• **INSTRUCTIONS TO FOLLOW**: Convert the records below into a JSON list of strings, one string per line, skipping blank lines and leaving out the pictures.

'''

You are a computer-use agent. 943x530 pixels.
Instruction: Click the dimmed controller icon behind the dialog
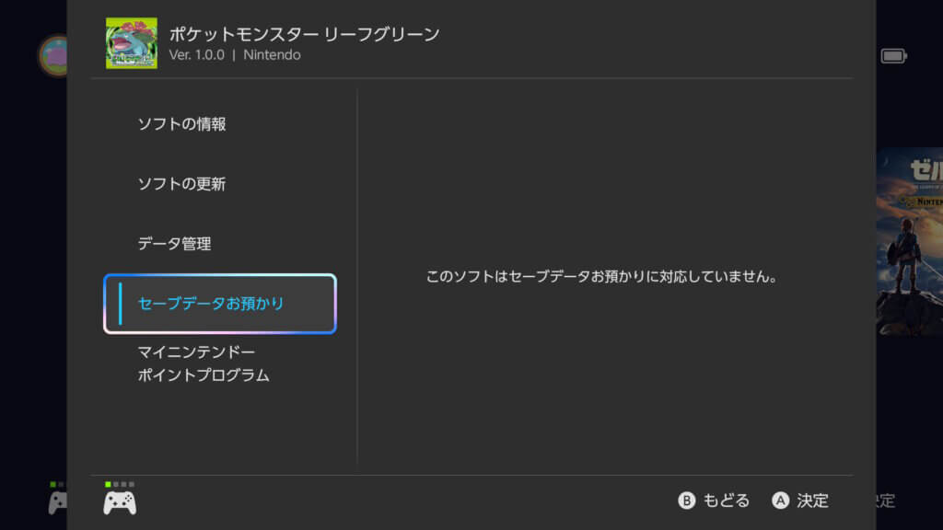tap(57, 502)
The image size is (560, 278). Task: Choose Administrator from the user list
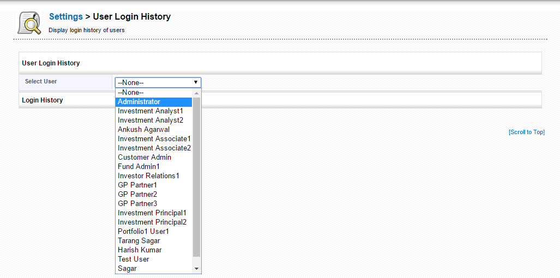click(139, 102)
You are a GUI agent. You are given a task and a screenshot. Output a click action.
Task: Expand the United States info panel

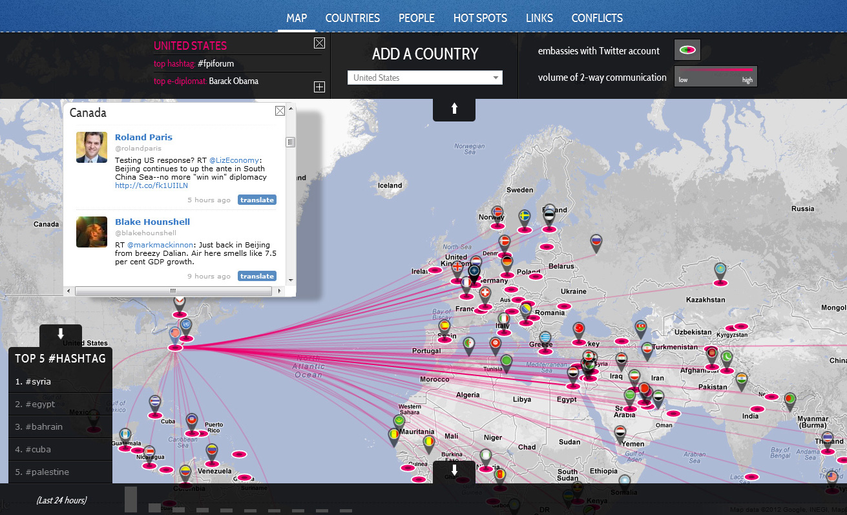tap(319, 86)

'''

• **EXPECTED ANSWER**:
[
  "You are a computer-use agent. 943x530 pixels.",
  "Instruction: Click the dimmed controller icon behind the dialog",
  "tap(57, 502)",
  "The image size is (560, 278). Task: Choose Administrator from the user list",
  "click(139, 102)",
  "You are a GUI agent. You are given a task and a screenshot. Output a click action.",
  "Task: Expand the United States info panel",
  "tap(319, 86)"
]